• [Aim of the task]
Take the records below and copy them exactly.

::: Listed entries :::

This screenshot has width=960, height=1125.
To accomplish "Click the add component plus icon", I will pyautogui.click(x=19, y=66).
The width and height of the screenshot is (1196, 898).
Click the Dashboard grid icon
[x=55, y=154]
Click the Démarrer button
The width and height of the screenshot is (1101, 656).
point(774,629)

:::

• [Exercise solution]
This screenshot has width=960, height=1125.
To accomplish "Click the add component plus icon", I will pyautogui.click(x=19, y=66).
The width and height of the screenshot is (1196, 898).
Click the Dashboard grid icon
[x=55, y=154]
Click the Démarrer button
The width and height of the screenshot is (1101, 656).
point(774,629)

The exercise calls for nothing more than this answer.